Gregório era habilitado no ofício de pedreiro e, Cosmo, fazia
as vezes de servente. Sob a orientação de Abílio Ferreira – renomado e
habilidoso mestre de obras que se transferira de São Paulo para Princêza -,
deram-se à lida da construção do templo que, na verdade, era mesmo uma capela.
Escravizados, os negros eram mantidos como tal pelo padre porém, sem as agruras
dos maus tratos inerentes àquela condição.
Trabalhavam de sol-a-sol na construção da igrejinha, mas eram
bem alimentados e até contemplados com o descanso aos domingos e dias
santificados. Vestiam-se como os demais desvalidos daquele tempo e, em face de
suas condições de inferiores, respeitavam os brancos. Gregório era mais “saído”
do que Cosmo. Este, era caladão e refratário a contatos mais chegados. Já o
Gregório, a quem chamavam de “Negão”, era ladino sob todos os aspectos.
Com a igreja quase pronta, em meados de 1887 – faltava apenas
o reboco das paredes internas e externas, e o piso -, o vigário resolveu
celebrar a primeira missa. Na inauguração do templo, ocasião em que se reuniram
mulheres e homens de cor, escravos que trabalhavam nos engenhos do coronel e
nas labutas domésticas, para assistirem à missa inaugural, o padre Arcoverde
fez a leitura da Carta Pastoral emitida pelo bispo de Olinda, que concedia
autorização para o funcionamento da nova Igreja.

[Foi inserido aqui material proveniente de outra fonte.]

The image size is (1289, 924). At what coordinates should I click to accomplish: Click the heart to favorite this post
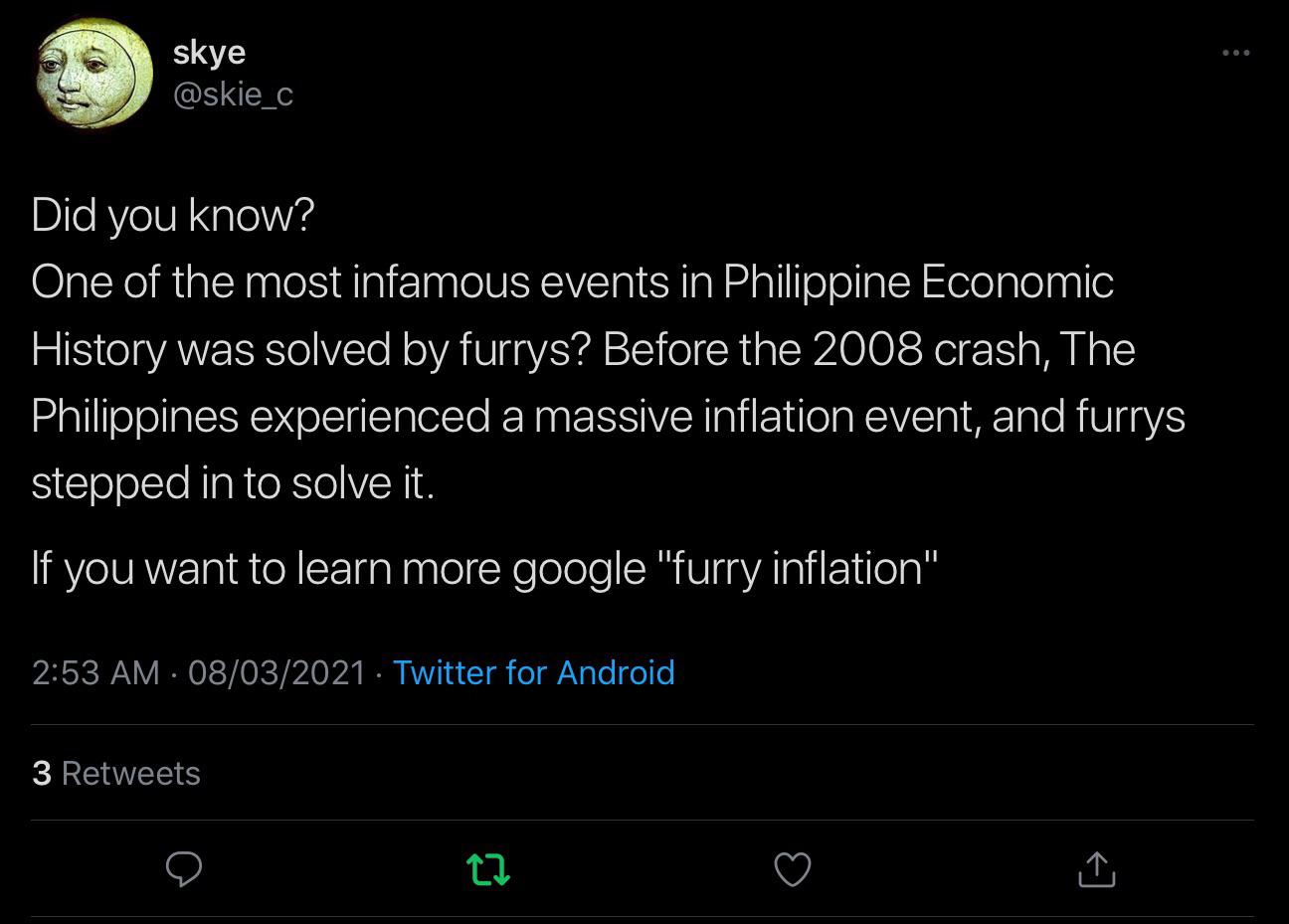click(x=792, y=869)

Na homilia daquela primeira missa, inspirado nos sermões do
antológico padre Antônio Vieira, o vigário similarizou o sofrimento dos
escravos à agonia de Jesus Cristo na cruz e leu um trecho, excerto de um sermão
daquele famoso sacerdote:
“Bem-aventurados vós se
soubéreis conhecer a fortuna do vosso estado, e com a conformidade e imitação
de tão alta e divina semelhança aproveitar e santificar o trabalho. (...) Em um
engenho sois imitadores de Cristo crucificado (...) porque padeceis em um modo
muito semelhante ao que o mesmo senhor padeceu na sua cruz, e em toda a sua
paixão.
Embora os demais negros não estivessem entendendo nada do que
o padre dizia, no meio da fala do sacerdote, Gregório o interrompeu fazendo uma
pergunta: “Quer dizer, seu vigário, que
nosso sofrimento é concedido e aprovado por Deus? Se nós também somos filhos Dele
como o senhor diz, por que somos diferentes de vocês?” Antes que o padre se
pronunciasse, uma negra chamada Ana, que cozinhava na casa do coronel
Marcolino, levantou-se do banco onde estava, partiu para o escravo inquiridor e
disse: “Negão, não diga isso com o padre,
ele tá falando as palavras de Deus e, quem és tu, para duvidar? Tenha
respeito!” Tentando acalmar os ânimos, o padre mandou a negra sentar-se e
admoestou gravemente Gregório: “Não ouse
me interromper, tampouco duvidar do que digo. Essas palavras do padre Antônio
Vieira são sábias e verdadeiras porque proferidas por um teólogo da Santa Madre
Igreja! Seja esta, a última vez que você contesta um ensinamento da Igreja”.
E, com voz irritada, gritou: “Retire-se
daqui!”
Esse incidente traria consequências nefastas para o negro
Gregório. Sabedor do episódio, o coronel Marcolino mandou chamar o cativo à sua
presença e determinou que arrumasse suas coisas, pois, no dia seguinte, seria
enviado para trabalhar em uma de suas fazendas no vizinho estado de Pernambuco.
Na noite desse dia, o Negão já dormiu em outro local que não o de costume: num
armazém fechado a chave para que não ousasse fugir.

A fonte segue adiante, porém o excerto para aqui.